Sinelnikov, Valeria Chazin and Naor Bitton formed a student organization with a $25 registration fee. SSI has grown from that single Minneapolis chapter into a behemoth of Israel advocacy. In 2014, SSI members received invitations to speak at the Israeli consulate in Chicago, where they met other students, gave a presentation on how to pass student government resolutions and urged them to start a club on their own campuses. DePaul University in Chicago became the second SSI chapter, followed by more clubs across the Midwest, including in Kansas and Iowa.
SSI is now active on nearly 200 American college campuses from coast to coast, along with five clubs in Canada and another in Buenos Aires. It has become the largest registered pro-Israel movement on college campuses, with nearly 1,000 members and close to 400 alumni, many of whom are going on to work in the Israel advocacy arena and the Jewish world, including for Hasbara Fellowships, Hillel branches, Jewish Federations, Jewish National Fund and elsewhere.
Every chapter, according to SSI’s mission, has as its overarching goal to be a clear, confident pro-Israel voice. SSI leadership assists potential new clubs through the application process at each school, along with the development of a constitution, and conducts calls with club leaders.
“We do try to give clubs some freedom in what they do. They know what’s best for their campus, and we promote good ideas from clubs on the national level,” said Sinelnikov.
The SSI co-founder stresses three main missions for each club.
“Firstly, we are not just a Jewish organization. We are open to anyone on campus. That’s very important to us. We don’t even hold meetings in Chabad or Hillel houses on campus,” said Sinelnikov, emphasizing the need to draw from a wide range of students. SSI says that approximately 30% of its members are not Jewish, including some club presidents, especially at universities where there isn’t a large Jewish community.
“Secondly, be proactive. The pro-Israel community only tends to wake up when something bad happens. Statements aren’t good enough. We need to bring own resolutions to student government, like the 25 we’ve had passed so far across the country. And thirdly, we need to be visible, like with counter-protests during rounds of violence with Gaza,” he said.
The SSI resolutions that have been passed have called for the support of Israel through investment in the Jewish state, increased study abroad programs in Israel, promotion of Israel, countering the BDS movement and calling for the adoption of the International Holocaust Remembrance Alliance (IHRA) definition of anti-Semitism. Other SSI achievements include defeating three separate anti-Israel student government proposals.

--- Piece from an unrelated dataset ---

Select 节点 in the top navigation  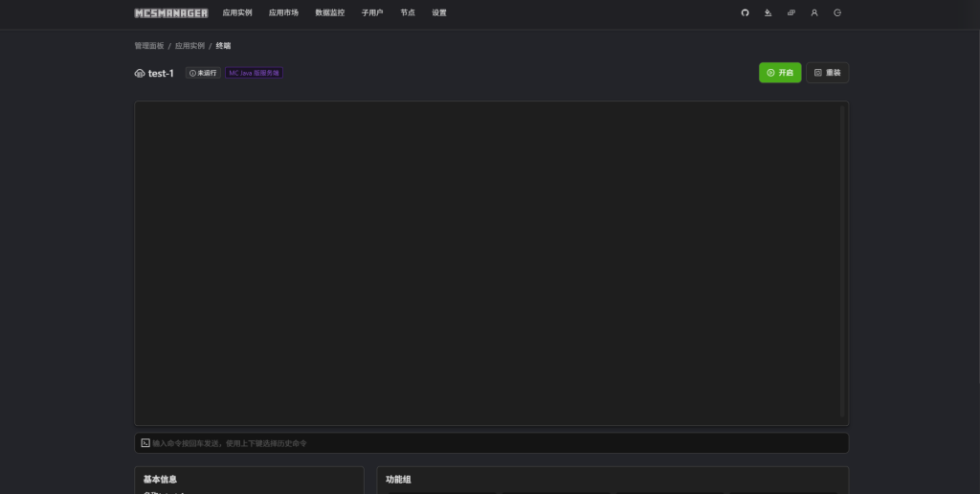pos(408,13)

Some experts say the Israeli government was too slow to recognize and prepare for the battleground that college campuses would become in the narrative war between Israel and the Palestinians. Sinelnikov said that too many saw organizations like SPJ as an unserious problem – essentially, just students yelling. This, Sinelnikov and others believe, was a crucial mistake which put Israel at a disadvantage in shaping the minds of the future.

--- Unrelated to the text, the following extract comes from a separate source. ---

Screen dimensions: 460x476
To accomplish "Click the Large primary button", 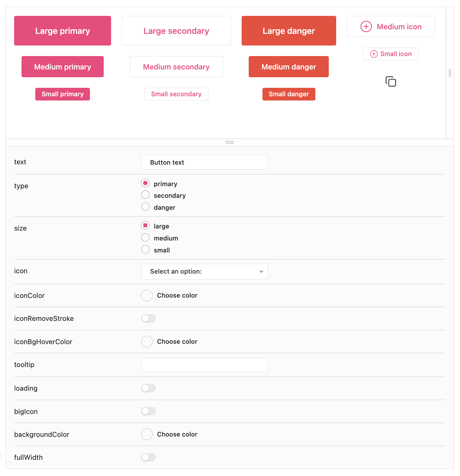I will pyautogui.click(x=62, y=31).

“The American Jewish community is strong. When you reach the top, you tend to not notice problems on the grassroots level. Those [SJP] students that were screaming now hold key positions in government, in corporations. American Jews didn’t empower it, but they didn’t stop it. We all came from Israel. We didn’t know the players. We just saw this big problem on campus,” said Sinelnikov.
In fact, SSI has reached down into the high school ranks, starting a few clubs at that level, and leading what the organization deems to be age-appropriate conversations on a difficult, sensitive subject. And, leadership says, it has made growth on social media a priority.

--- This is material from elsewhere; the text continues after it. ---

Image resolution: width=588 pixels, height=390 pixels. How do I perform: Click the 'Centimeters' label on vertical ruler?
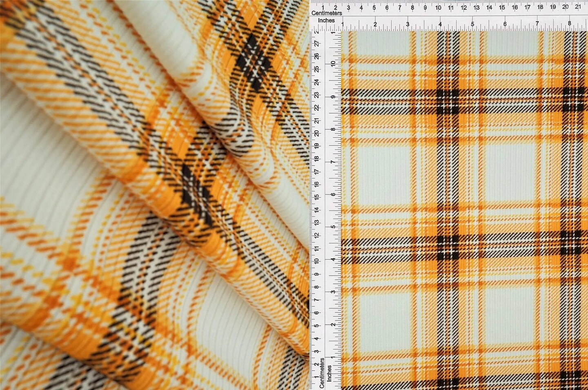(x=322, y=371)
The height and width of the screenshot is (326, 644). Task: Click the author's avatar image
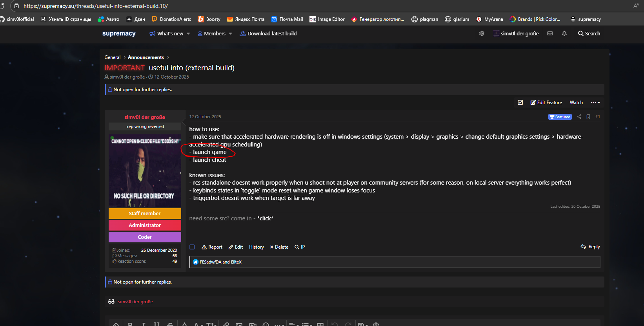[x=145, y=171]
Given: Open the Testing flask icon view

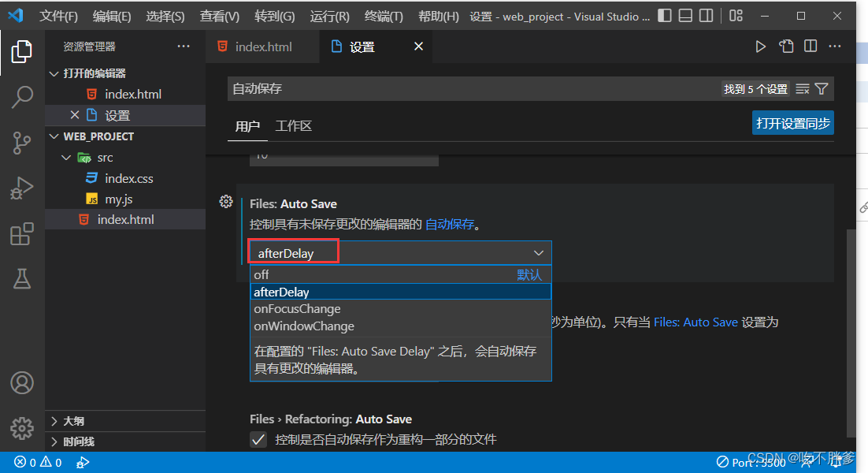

“We have seriously picked up our engagement on Facebook. We now have over 1,000 followers on Instagram. People reach out to us, and we’ve grown from an organization to a platform for students to be able to file complaints about professors who are making pro-Israel students uncomfortable on campus,” Romy Ronen, president of SSI’s Columbia University branch, told JNS.
Ronen added, “I look at the first two weeks of this school year and never saw complaints at this level. We’ve improved and grown, but it’s really frustrating when [university] administrations, the general campus communities and the public doesn’t listen. Most times, anti-Semitism isn’t considered, because it is seen as political.”
SSI is planning to officially celebrate its 10th anniversary in August in Atlanta during the organization’s 6th annual conference. As the milestone approaches, Sinelnikov said he’s perhaps most proud that SSI is the only pro-Israel group started by students that has gone mainstream.
“We believe SSI will be an important branch of the Zionist world, to make sure that Zionism doesn’t turn into taboo, into a bad word,” he said. “If students aren’t getting our message, they’ll hear it from SJP.”